Маловероятно, чтобы какой-то из противоборствующих кланов сам стал бы организовывать бунт. Но, несомненно, многим было выгодно использовать уже начавшееся восстание, и наивно думать, что это были только кланы Нарышкиных и Милославских.
Меньше всего я сомневаюсь в том, что пламя восстания активно раздувалось Милославскими, в том числе Софьей и ее людьми. Конечно, раздувалось, да еще как! Называются даже конкретные люди, игравшие роль агитаторов, — Одинов, Цыклер, Толстой, Чермный, Озеров, Петров, вдова, постельница Федора, Семенова, приходившие по ночам к сказавшемуся больным Ивану Михайловичу Милославскому и разносившие «нужные» слухи. По отзывам одного ехидного поляка, пана Гонсевского, для царевны Софьи известие о бунте было сладостно, как для патриарха Ноя известие о масличной ветке, которую принес голубь в ковчег, — знак того, что гора Арарат уже выступила из вод Всемирного потопа.
Но считать эту силу единственной в бунте и даже считать ее причиной бунта будет наивным повторением задов пропаганды Нарышкиных.
Во-первых, Нарышкины тоже вели пропаганду, и хорошо известны их агитаторы: Иван и Борис Голицыны, Яков, Лука, Борис и Григорий Долгорукие.
Во-вторых, в действие вступали силы, которые вообще не имели ничего общего с конкретным феодальным кланом.
Иван Андреевич Хованский, старая ошибка Алексея Михайловича, ездил к стрельцам, пользуясь своей репутацией боевого воеводы, и мутил воду по-своему: мол, в тяжком вы ярме у бояр, выбрали бог знает какого царя, и теперь вам не только корму и денег не дадут, а будете вы и дети ваши в тяжкой неволе у бояр. И увидите, еще хуже будет! Бояре, они такие, Москву отдадут неприятелю, а православие искоренят.
Легко сказать, что действовал Хованский в интересах Милославских, ведь «бог знает какой царь» — это Петр, тогда не было другого. Но и для искоренения Милославских его пропаганда вполне годилась. Впоследствии мы увидим, что князь Иван Андреевич Хованский даже сам возглавил это восстание, и в результате этот солдатский мятеж вошел в историю под названием «хованщина».
15 и 16 мая развернулись главные события: с раннего утра по стрелецким слободам проскакали Александр Милославский и Петр Толстой с криком, что Нарышкины задушили царевича Ивана и что стрельцов требуют в Кремль на службу. У агентов Милославских были уже готовы списки «изменников», которых надо было требовать на расправу, числом до тридцати человек. План был разработан вполне «грамотно», но, как всегда, получилось вовсе не по плану.

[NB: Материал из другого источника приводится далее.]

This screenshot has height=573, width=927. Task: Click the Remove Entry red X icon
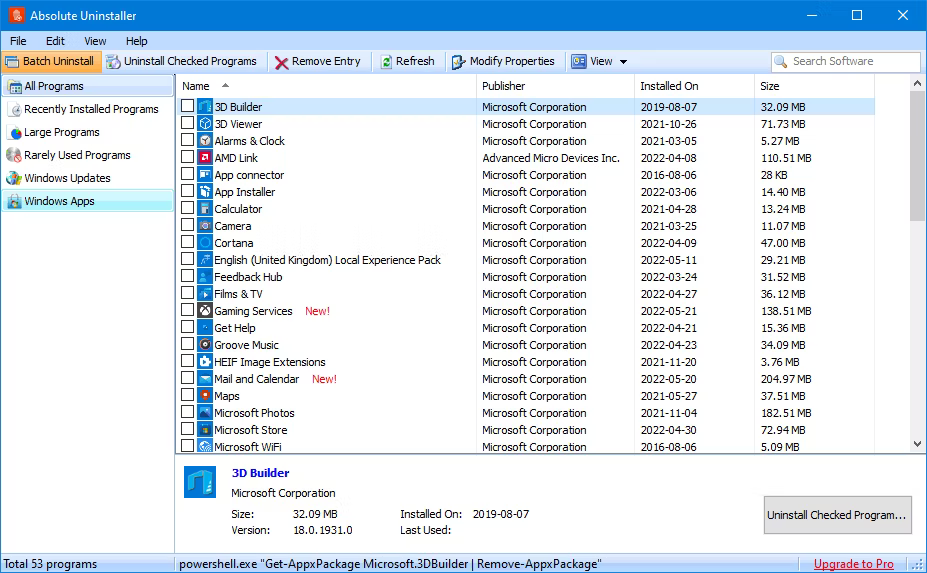(281, 62)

Легко отбросив тех боярских людей, которые пытались сопротивляться, стрельцы вломились в Кремль, но вели себя стрельцы в Кремле очень по-разному. Одни входили в Кремль десятками и полусотнями под командой офицеров и разворачивались в боевую позицию. Другие вламывались в Кремль именно как ТОЛПА — никем и никак не организованное сборище, действующее чисто эмоционально и импульсивно. Стрельцы ломились в Кремль с очень простым, понятным требованием: «Выдать изменников!» и «Смерть убийцам Ивана!».